## Stored data:
☆ ☆ ☆ ☆ ☆
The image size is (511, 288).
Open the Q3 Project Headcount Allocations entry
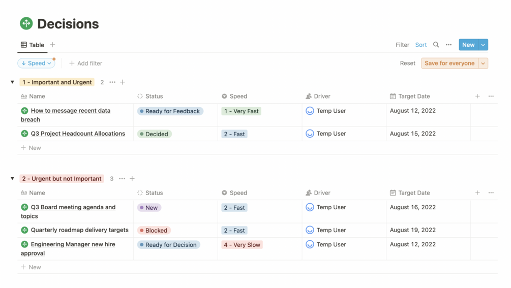point(78,134)
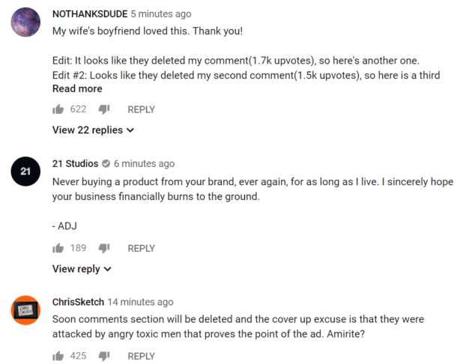Expand View 22 replies thread

coord(93,130)

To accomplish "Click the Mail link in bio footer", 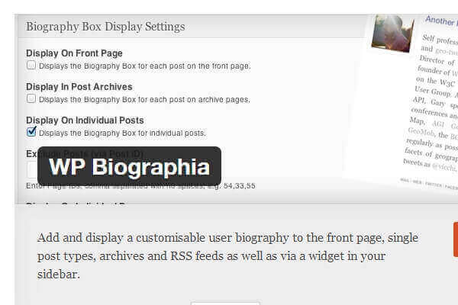I will coord(405,181).
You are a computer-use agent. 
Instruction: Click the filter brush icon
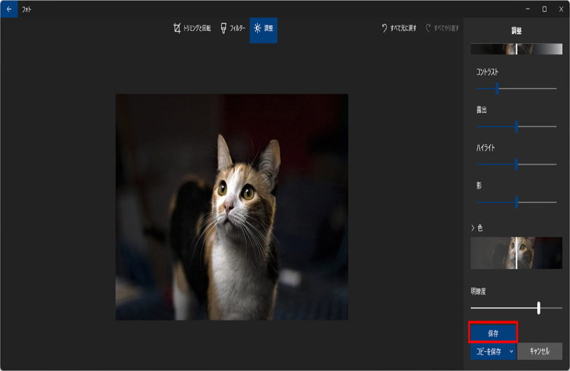pos(223,28)
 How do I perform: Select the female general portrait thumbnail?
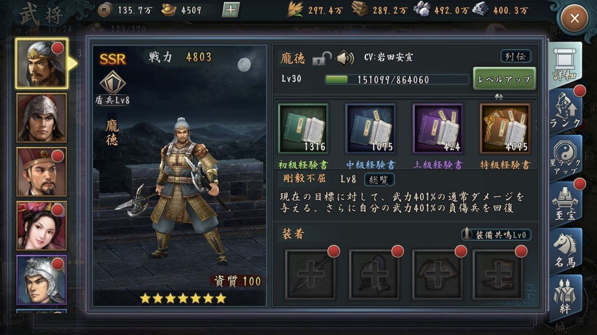[x=41, y=226]
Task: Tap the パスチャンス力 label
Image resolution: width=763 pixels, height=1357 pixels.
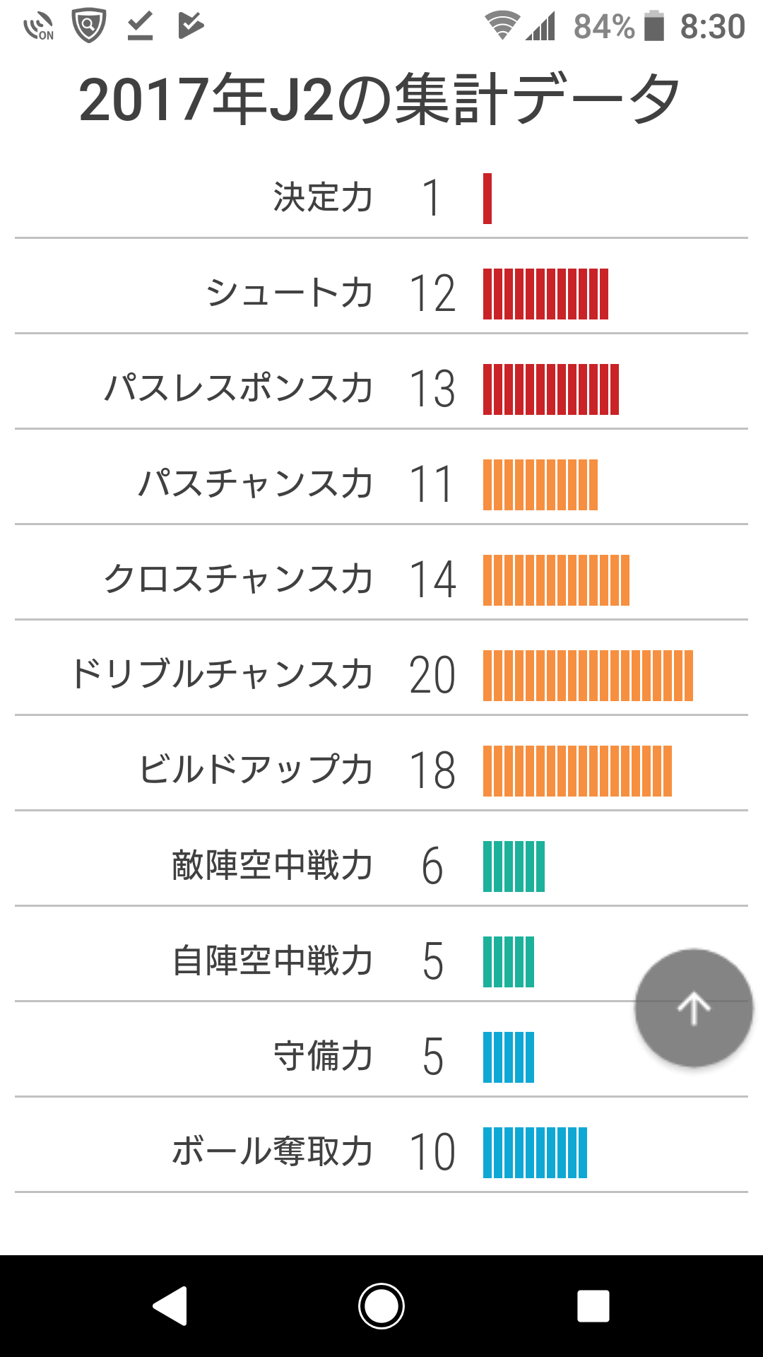Action: coord(256,484)
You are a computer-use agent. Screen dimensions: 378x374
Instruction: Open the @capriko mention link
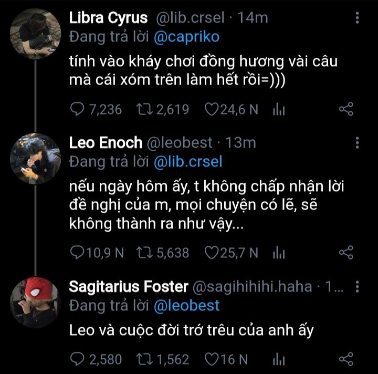[187, 37]
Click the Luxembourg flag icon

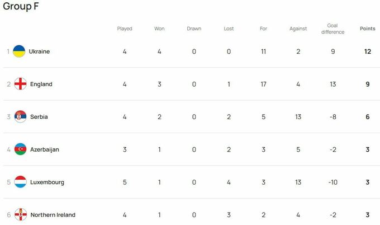pos(20,182)
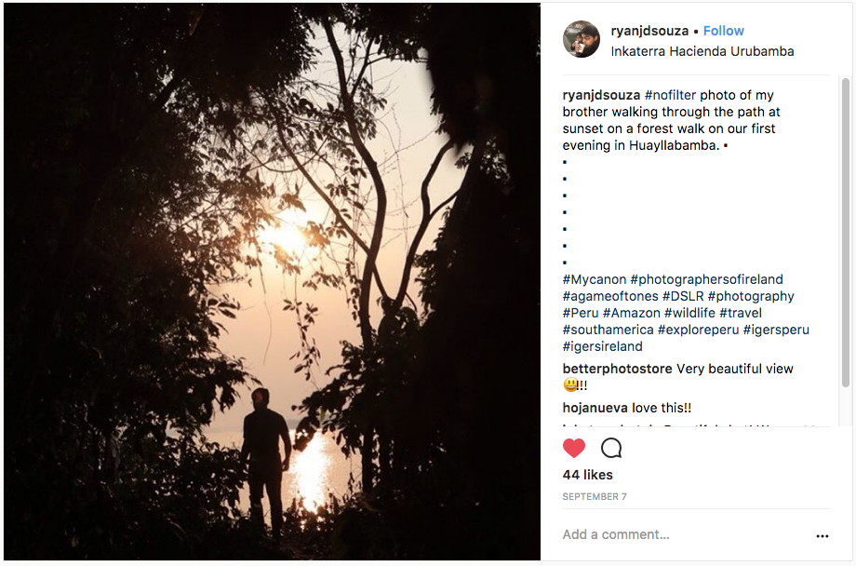Screen dimensions: 856x566
Task: Open Inkaterra Hacienda Urubamba location link
Action: pos(702,51)
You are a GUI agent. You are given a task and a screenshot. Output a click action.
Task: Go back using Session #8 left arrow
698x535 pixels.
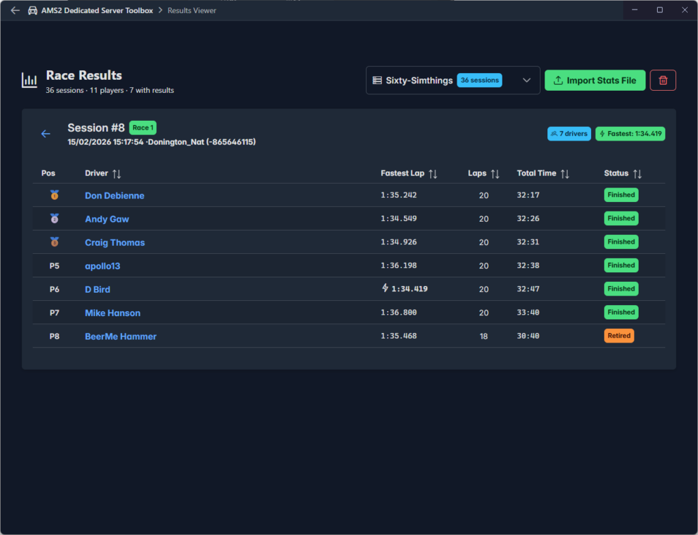[46, 134]
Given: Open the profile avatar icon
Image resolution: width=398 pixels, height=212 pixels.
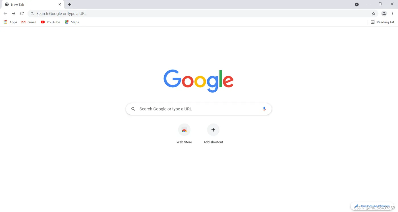Looking at the screenshot, I should click(x=384, y=13).
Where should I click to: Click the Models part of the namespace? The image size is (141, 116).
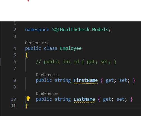point(100,30)
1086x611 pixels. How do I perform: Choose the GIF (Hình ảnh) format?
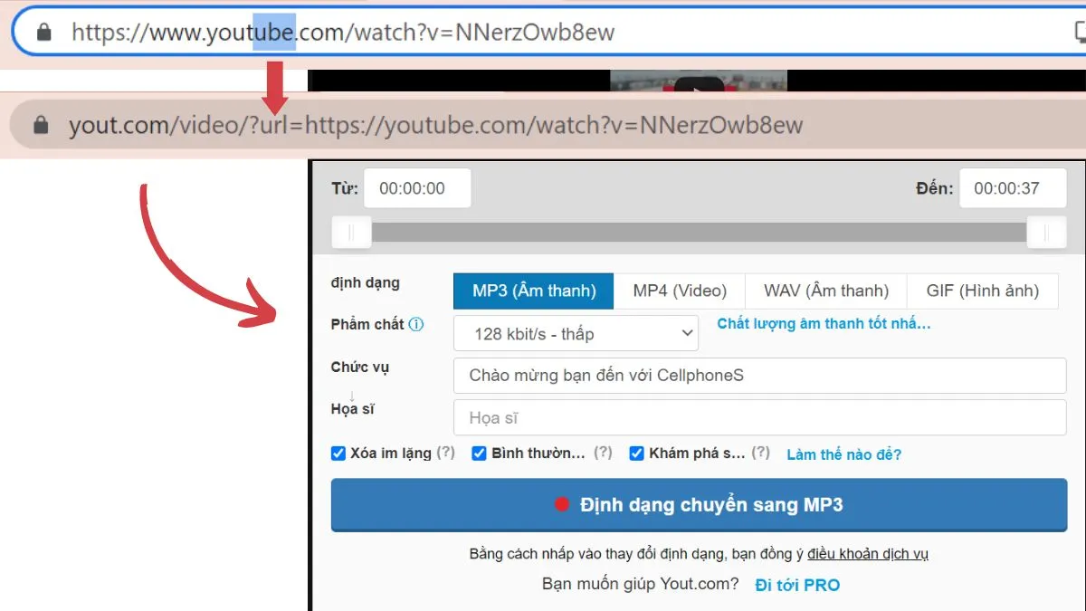point(983,291)
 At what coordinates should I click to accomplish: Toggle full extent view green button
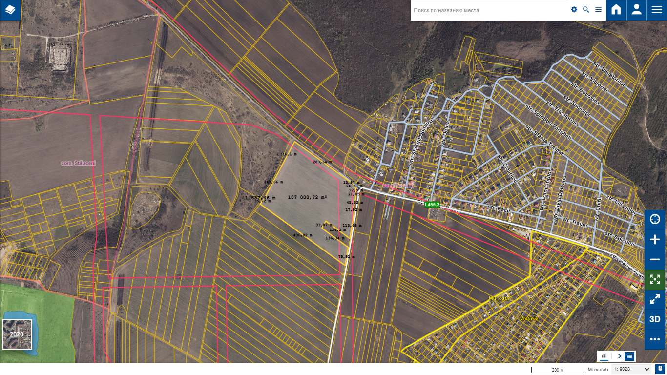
☆ ☆ ☆ ☆ ☆
## WORK TASK:
In your reply, please set down exactly the lines from the one containing "You are a GUI" through the end of the records, with the pictures left out.

## EXERCISE ANSWER:
You are a GUI agent. You are given a task and a screenshot. Output a click action.
Task: Go back using Session #8 left arrow
698x535 pixels.
[46, 134]
Given: Open the profile avatar icon
Image resolution: width=398 pixels, height=212 pixels.
Looking at the screenshot, I should click(x=384, y=13).
Where should I click to: Click the Models part of the namespace? The image size is (141, 116).
point(100,30)
1086x611 pixels. How do I perform: Choose the GIF (Hình ảnh) format?
point(983,291)
 At what coordinates should I click to accomplish: Toggle full extent view green button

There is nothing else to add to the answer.